Using the 10K and 200K resistor the output voltage is set to roughly 16.5V. But they also put a MOSFET in there. This schematic actually uses the threshold voltage of the MOSFET to set the output of the SMPS. The output of the SMPS is roughly Voutlinear regulator + Vthreshold. Using this schematic there will be a loss of 1.5 to 3V depending on the used MOSFET, much better then with just the linear regulator. The downside is the extra costs and more complex schematic because of the extra parts. The noise will be more then with just the linear regulator but much better then with only a SMPS.
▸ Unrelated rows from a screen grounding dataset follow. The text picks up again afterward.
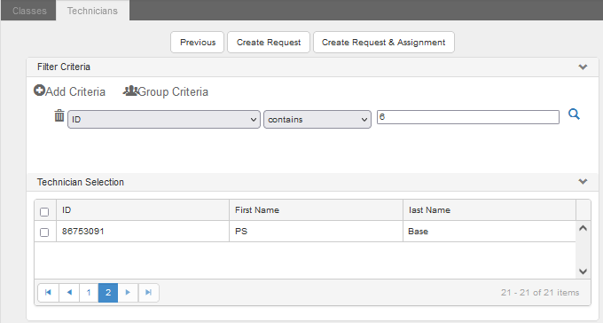Go to first page of technician results
The width and height of the screenshot is (603, 323).
(x=49, y=293)
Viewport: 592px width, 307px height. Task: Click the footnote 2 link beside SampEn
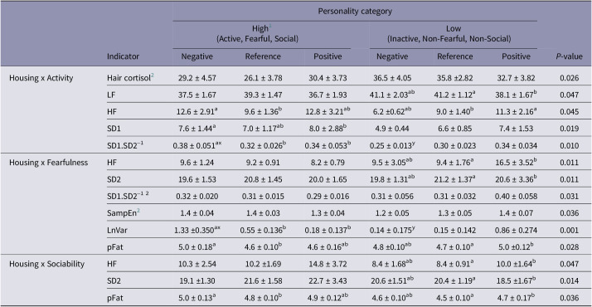pyautogui.click(x=138, y=211)
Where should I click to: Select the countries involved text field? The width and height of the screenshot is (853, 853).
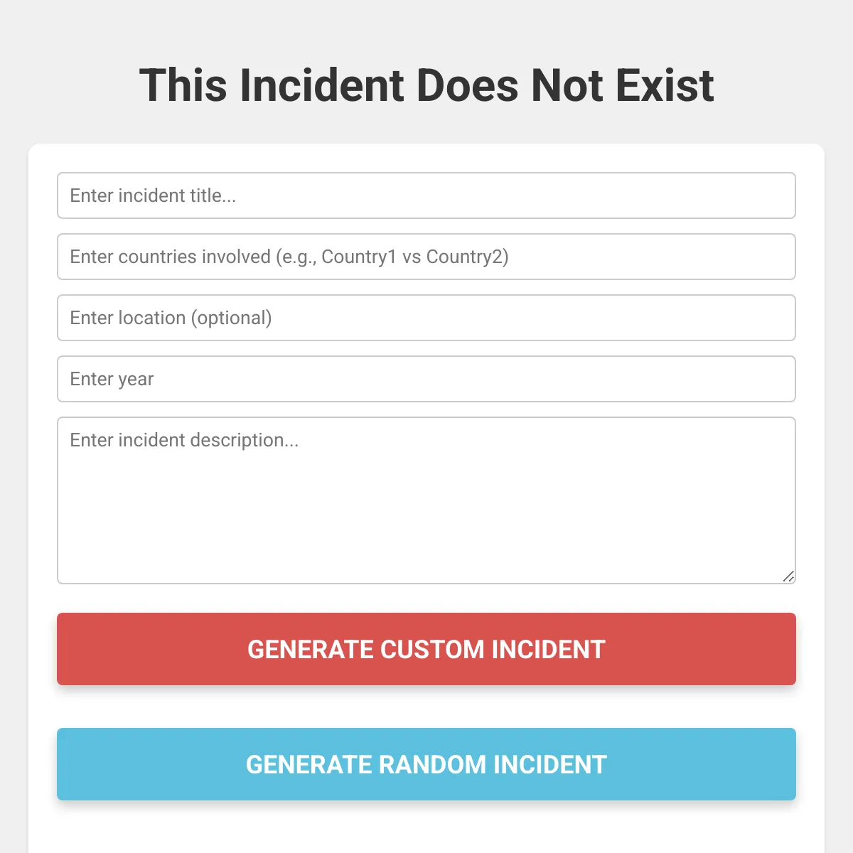pyautogui.click(x=427, y=257)
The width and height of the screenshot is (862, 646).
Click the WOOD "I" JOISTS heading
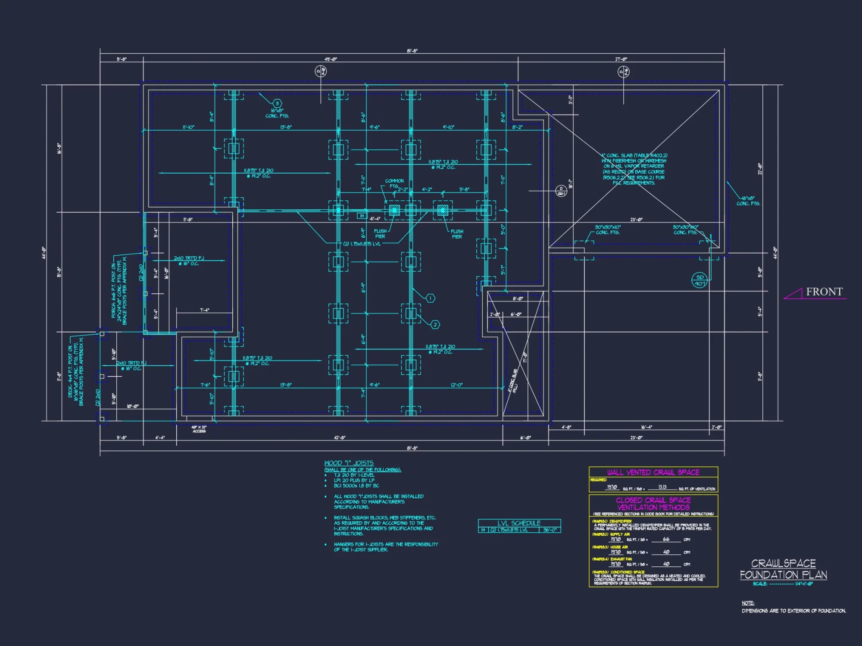[x=349, y=463]
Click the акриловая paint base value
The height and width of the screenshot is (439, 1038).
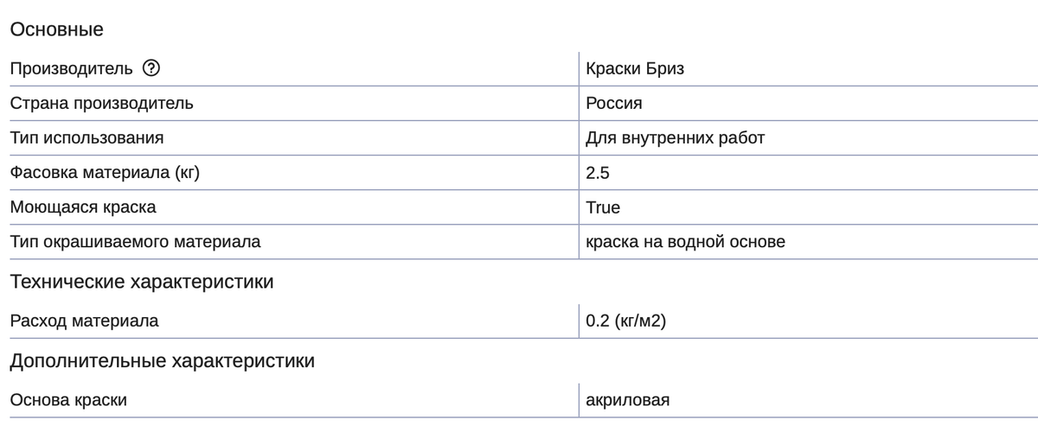click(x=627, y=401)
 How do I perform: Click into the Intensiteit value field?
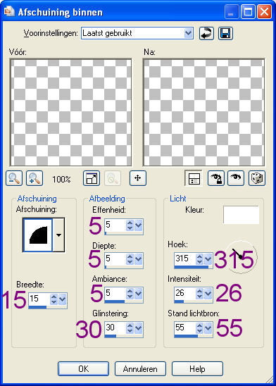pos(185,293)
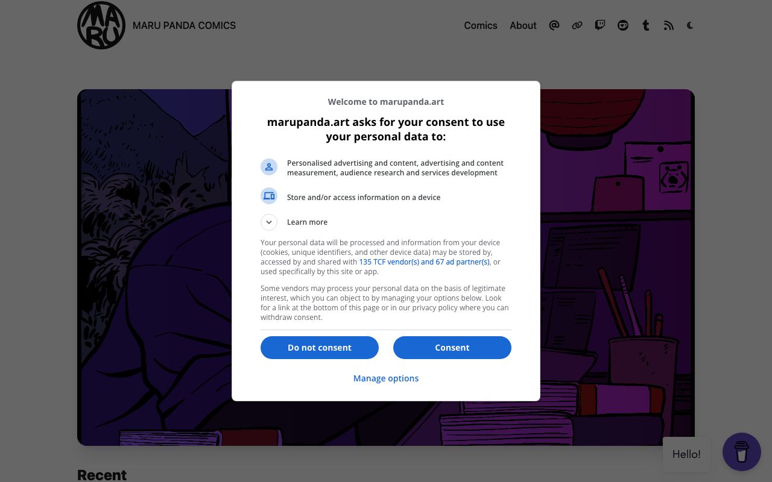This screenshot has width=772, height=482.
Task: Open the Tumblr icon link
Action: pos(646,25)
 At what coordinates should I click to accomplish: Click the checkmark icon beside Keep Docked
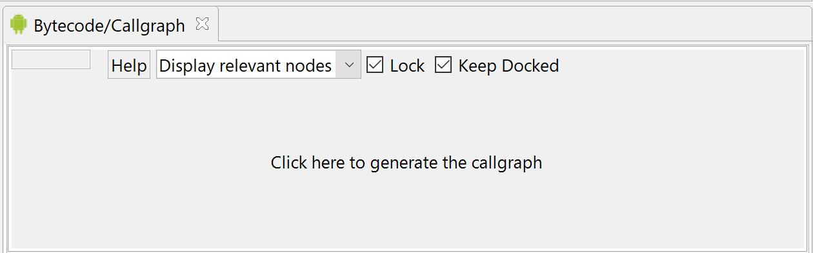pos(443,65)
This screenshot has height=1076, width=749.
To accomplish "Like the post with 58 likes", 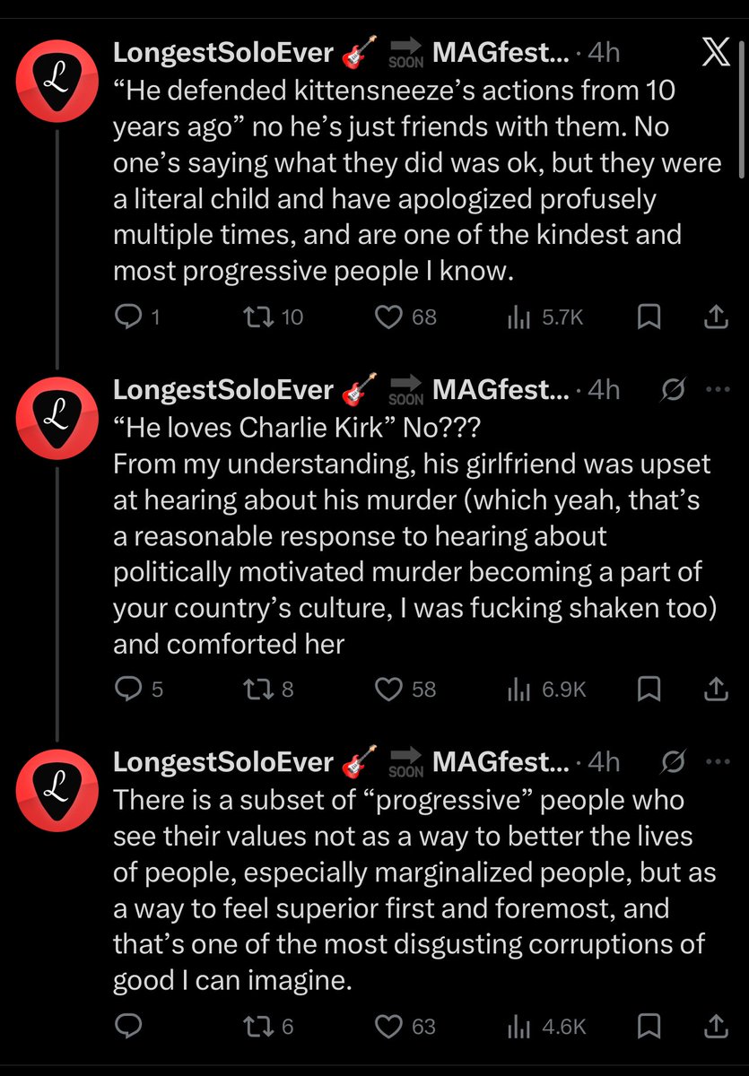I will pyautogui.click(x=405, y=689).
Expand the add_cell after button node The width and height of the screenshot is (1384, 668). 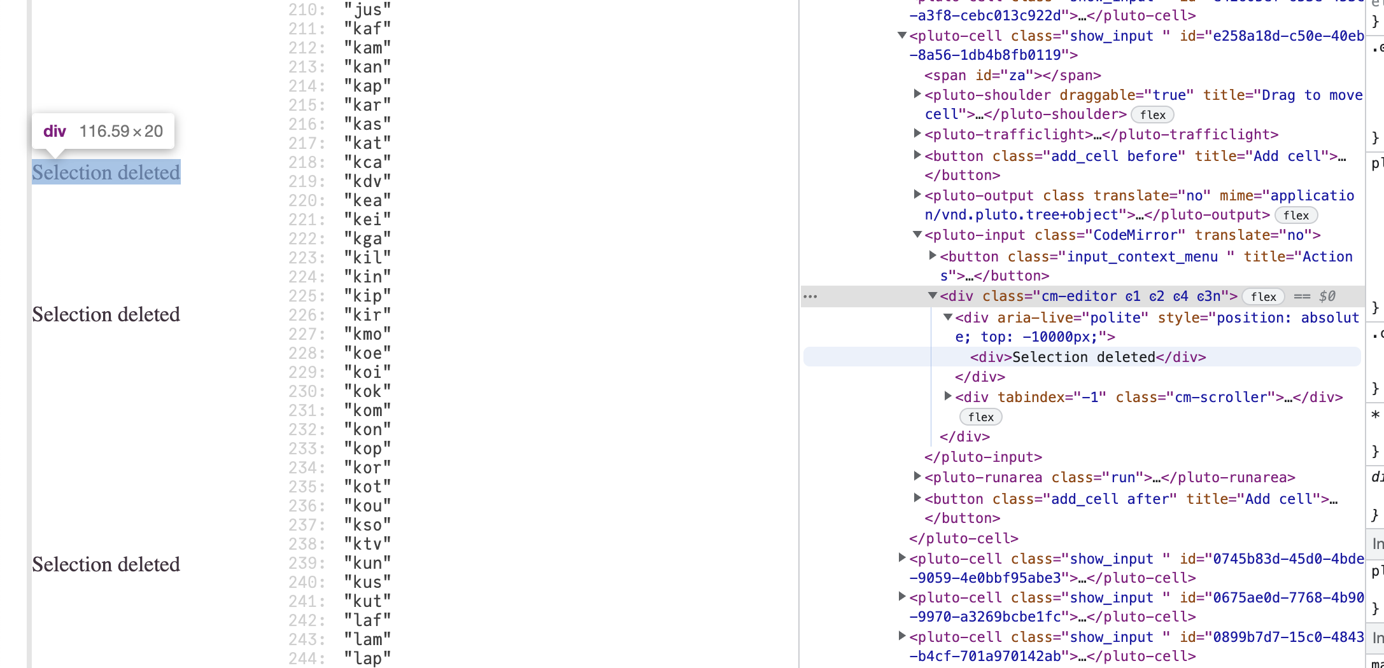916,498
It also works wonders in LTSpice, the LTSpice can be found here: http://sdrv.ms/13vRUDb

The SMPS in this schematic is an LT part as it’s from an LT datasheet. Linear Technology makes great IC’s but most of them are a bit expensive, the LT3680 is not different at almost 10 euro’s in singles. The schematic should work with quite some SMPS IC’s like the cheaper LM2670 from Texas Instruments. The LM2670 is also available in a TO220 package, great for a hobbyist. Time to order one and build it up!

The first post :)

Look at this, my first post on my first blog, who knew. Something about myself, I am a 20 year old student from the Netherlands studying Embedded System Engineering. I also started my own company with 2 other students called BRC-Electronics which you can read more about on www.brc-electronics.nl.

I will try and use this blog to post about my electronics experiments and thoughts as a form of reference for myself and for others.